In 1971 NASDAQ was founded as the world’s first electronic stock market and together with the computer reservation system Apollo (by United Airlines) it became one of the earliest examples of electronic markets. Many other electronic markets followed in these industries as well as in others, such as retailing, energy, electronics or chemicals. Multi-vendor catalogs or order books contributed to market transparency, formalized matching procedures improved allocation results and integrated settlement mechanisms increased the efficiency of executing transactions. Compared to industries involving physical products with multiple characterizing attributes, the highly structured and information-based nature of financial products explains why electronic markets gained momentum in this industry. Today, electronic exchanges, trading and clearing systems have become a competitive necessity for all financial institutions worldwide.

At the same time the increasing dependency on these systems is reflected in unintended effects, such as exceeded market development and repeated market crashes. Electronic agents that substituted brokers on the trading floor or in remote trading rooms, known as algorithmic trading, as well as the design of allocation mechanisms, for example the implementation of so-called circuit breakers that suspend trading under predefined market conditions, are considered as important reasons. Remarkably, the discipline of engineering market mechanisms has received particular attention since two researchers who investigated the allocation efficiency of alternative market designs were rewarded the Nobel Prize in 2012. Their results extend the price mechanism to also include other non-monetary criteria, such as work performance or social criteria, with the goal of identifying suitable instruments that contain financial risk and sustain market stability. Mechanism design in electronic markets has become a primary concern for the domain of market engineering (e.g. Weinhardt et al. 2006). Due to the nature of its products, the financial industry regards this as an important application area.

Contrary to the evolution of electronic markets in the interbank area, electronic markets have enjoyed only little success in customer-facing processes.
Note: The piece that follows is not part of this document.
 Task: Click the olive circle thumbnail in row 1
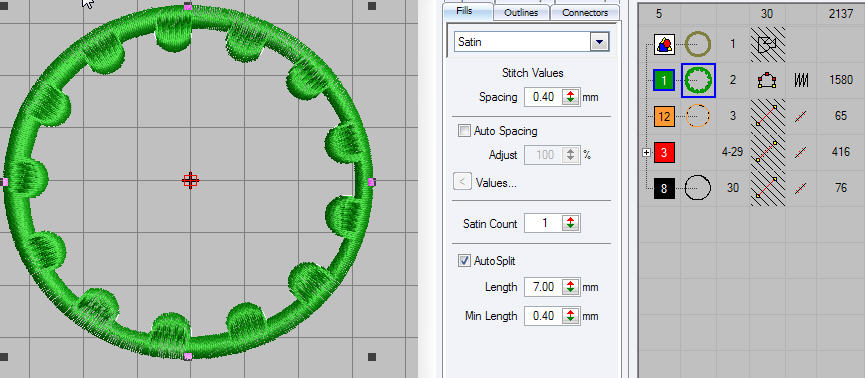pos(698,44)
Based on insights from other industries, the Internet and mobile technologies have the potential to ‘change the game’ between traditional actors (see Spulber 2010). While research on aspects of mobile commerce were already included in a special issue 10 years ago (Rao 2002), the first paper to report on electronic financial services in Electronic Markets dates back 20 years (Krähenmann 1992). Together with the objective to strengthen industry-specific special issues, the present issue will focus on the banking industry. The five papers comprise a position paper as well as four research contributions and will be introduced in a comprehensive preface by our team of guest editors Roger W.H. Bons, Rainer Alt, Ho Geun Lee and Bruce Weber.
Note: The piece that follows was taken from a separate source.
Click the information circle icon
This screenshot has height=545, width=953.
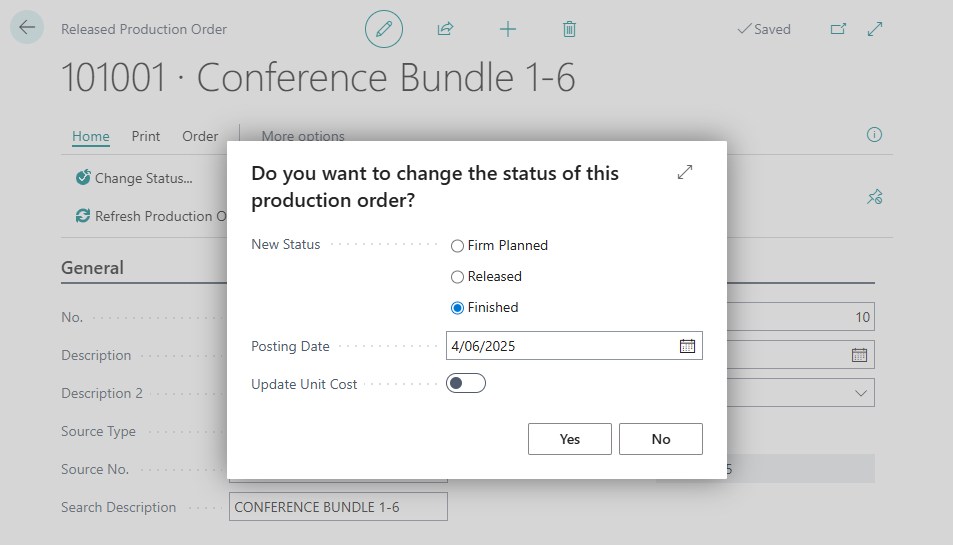tap(874, 134)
Two general research articles complete this issue. In the first paper titled “Virtual or vague? A literature review exposing conceptual differences in defining virtual organizations in IS research” the authors Kai Riemer and Nadine Vehring explore various notions of virtual organizations and define three types of virtual organizations: the internal virtual organization, the network virtual organization and the outsourcing virtual organization. The authors use this classification to analyze the changes in the organizational structures induced by the information technologies (IT) within the last 15 years. The second general article develops a model for measuring the degree of IT within value chains. In their study on “Determining chain digitization maturity: a survey among Dutch CIOs” Marijn G. A. Plomp, Ronald S. Batenburg and Ron C. M. van Rooij interviewed 33 executives to validate a model which distinguishes between technological and organizational aspects on the one hand and the supply and the demand side of organizations on the other. Based on their model, the authors conclude that the complexity of chain digitization solutions, the synchronization of data and the size of the organization strongly influence the maturity of IT-based value chains.

To follow-up this first industry-specific special issue, a call for papers in the energy sector was released. Titled “Smart Energy: Building Business Models, Best Practices, and Theories” submissions are due by March 1, 2013. In addition, another team of guest editors addresses the field of “Personal Data Markets” which receives increasing relevance in view of the growing volume of personal information of social media and cloud services. Submissions to this CfP are invited by March 8, 2013. Finally, we would like to thank all authors, reviewers and editors for their effort involved in this issue. We hope you enjoy reading it.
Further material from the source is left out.